Highlights for Tier-1 Ops Meeting

  • Installed FTS2.2.4 pre-release on test endpoint for functional testing by ATLAS
  • Testing FTS Group configuration (to replace cloud configuration)
  • Added service owner info to oncall alarm response document
  • VOBOXs: squid service for LHCb; migration of PhEDEX for CMS

Highlights for Tier-1 VO Liaison Meeting

  • Fixed FTS configuration to impose per-VO file limits; default changed in FTS2.2.3.
  • Expect all diskservers needed to meet wLCG pledges to be in nonProd by end of week.

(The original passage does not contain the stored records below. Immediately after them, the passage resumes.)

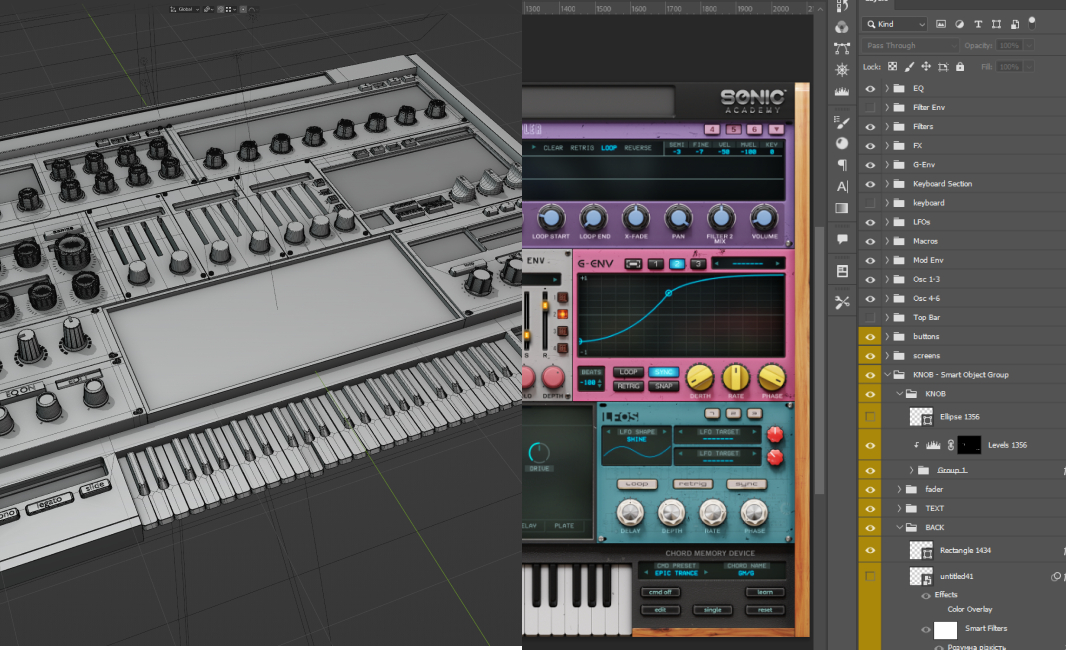The width and height of the screenshot is (1066, 650).
Task: Click the Paths panel icon
Action: pos(842,46)
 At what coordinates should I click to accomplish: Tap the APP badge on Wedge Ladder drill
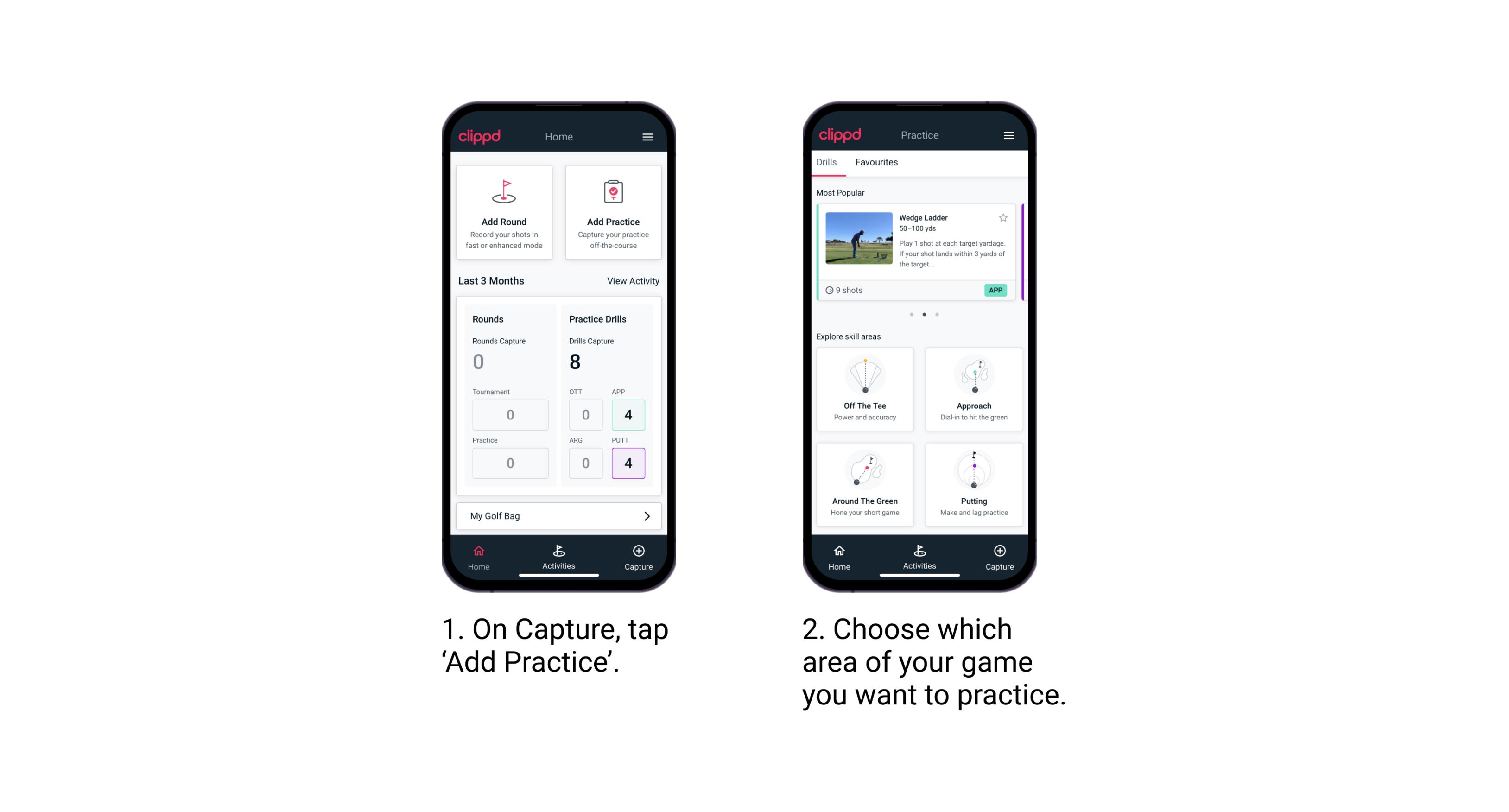996,289
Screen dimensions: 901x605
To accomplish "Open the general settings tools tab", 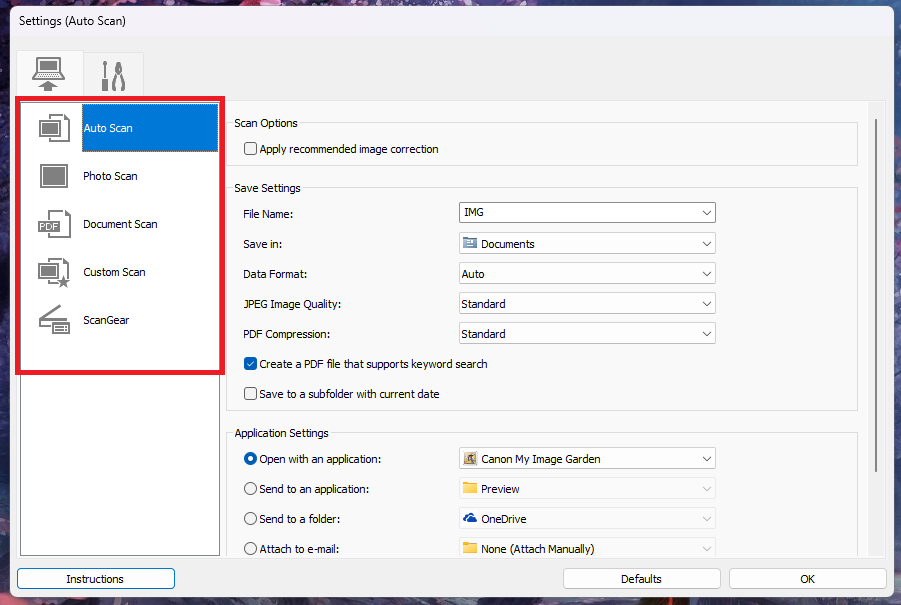I will point(113,75).
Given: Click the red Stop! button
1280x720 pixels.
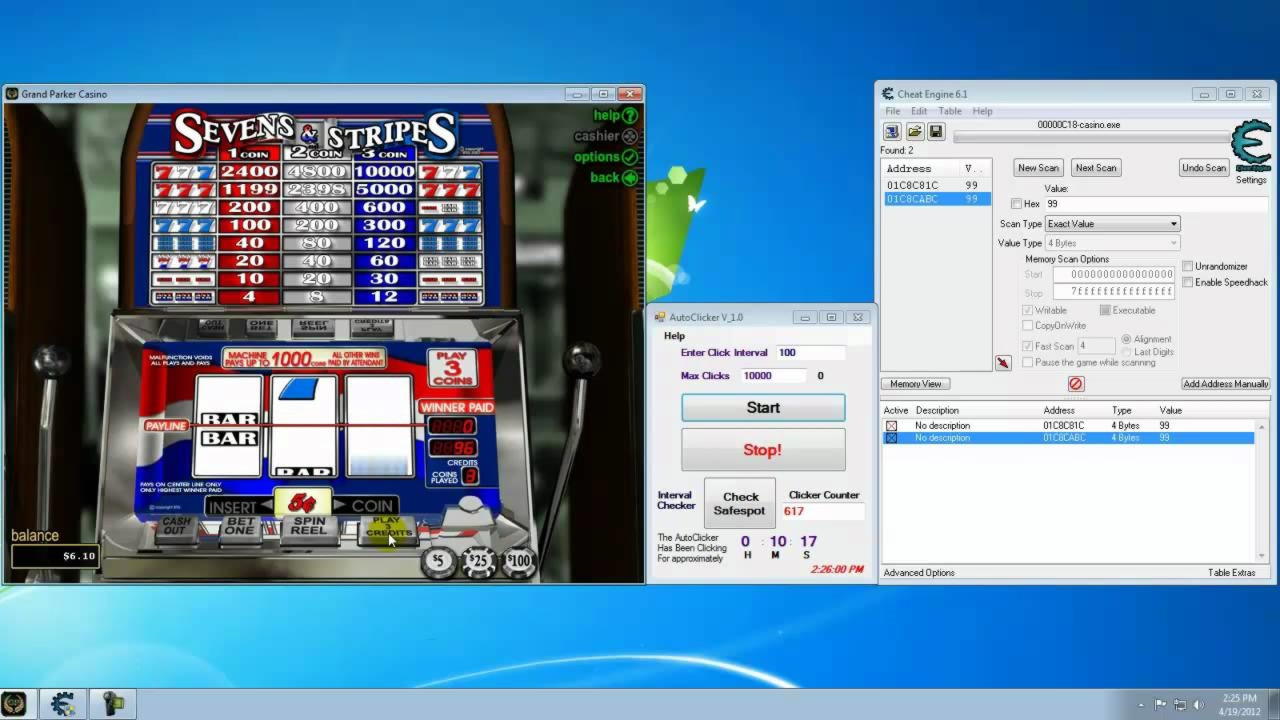Looking at the screenshot, I should pos(763,450).
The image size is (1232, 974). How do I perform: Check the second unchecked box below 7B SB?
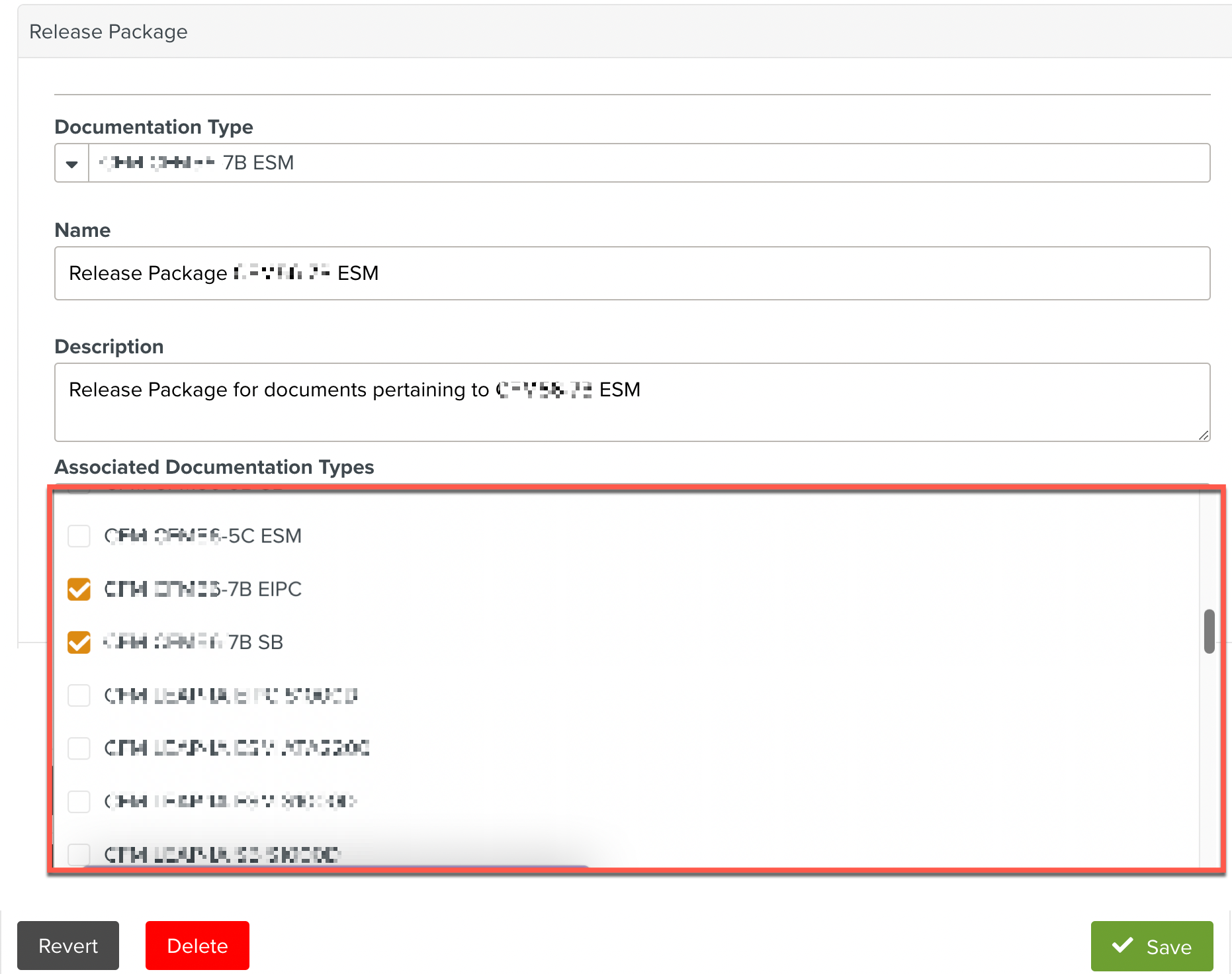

Detailed Individual Reports

Alastair

  • Working on ATLAS software server upgrade [ongoing]
  • Looking into ATLAS PFC (Pool File Catalogue) problems.
  • Testing FTS and check summing at RAL.
  • Deploying 22 disk servers into NonProd.

Andrew

  • Job plan
  • APEL consistency checking [Done]
  • Installing & setting up PhEDEx on SL5 VOBOX [Ongoing]
  • Migration to use of FTS groups in FTS "cloud" channels [Ongoing]
  • Started V09 disk server deployment into cmsNonProd [Ongoing; delay due to SL5 LSF issues]
  • A few FTS channel adjustments for Bristol & Estonia [Done]
  • CMS data ops
    • Backfill at RAL & PIC [Ongoing]
    • Started MC production workflow at RAL, PIC, CNAF (52472 jobs)

Catalin

  • Atlas Frontier server updates [done]
  • ATLAS Frontier documentation in SVN [done]
  • work on CMS Phedex and blparser Nagios monitoring [ongoing]
  • configure squid on LHCb VOBOX [ongoing]
  • gLite updates on LHCB VOBOX [done]
  • LFC/FTS replication (w/ Carmine) [ongoing]
  • job plans [ongoing]

Derek

  • Intervention on lcgce06 for glexec [Done]
  • Intervention on lcgce07 for glexec
  • Sync of templates with QWG for glite 3.1 and 3.2 [done]
  • Testing CREAM CE 1.6

Matt

  • Job Plans
  • Adjust FTS channel config policies that lead to opportunistic use of empty slots by other VOs
  • Investigate problem with FTS file limits being exceeded [Done]
  • Install FTS2.2.4 pre-release on test endpoint [Done]
  • Add service owner info to oncall alarm response document [Done]
  • Team development talk

Richard

  • APR-Signoff [Done]
  • Entered Job Plan info SSC [Done]
  • Worked with Jonathan to get NIS netgroups up to date (partly for convenience of having ~ mounted when logging into machines but also for the sake of reducing the number of messages that Production Team need to wade through)
  • Worked on the "missing CIP" problem
  • Built an additional top-level BDII server on testbed machine (lcg0628) to test behaviour on removing "schemacheck off" directive from /opt/bdii/etc/bdii-slapd.conf
  • Looking at the site-bdii timeout problem
  • Working on proposal on intra/inter -team communication to meet an action from the team awayday
  • Reviewing G/S process documentation
  • Further Nagios items from the to-do list (https://wiki.e-science.cclrc.ac.uk/web1/bin/view/EScienceInternal/NagiosTasksToDo)
  • CASTOR items:
    • Wrote up results from p/p stress tests [Done]
    • Ran functional test suite on p/p [Done]

Mayo

  • Implement David Meredith's feedback into Certificate viewer [Done]
  • integrate certificate viewer module with existing NGS certificate wizard code
  • Write script to control ports on multiple PDUs
  • Create Handover Document tation for finished projects [ongoing]
  • Enter job plan into ssc

VO Reports

ALICE

  • waiting for CREAM-CE 1.6 deployment at RAL
  • asked about Castor@RAL status and plans

ATLAS

CMS

  • Now using 8 primary datasets. Every CMS T1 site now receives custodially one primary dataset.

LHCb

OnCall/AoD Cover

  • Primary OnCall: Catalin (Mon-Fri)
  • Grid OnCall: Derek (Fri-Sun)
  • AoD: Catalin (Wed)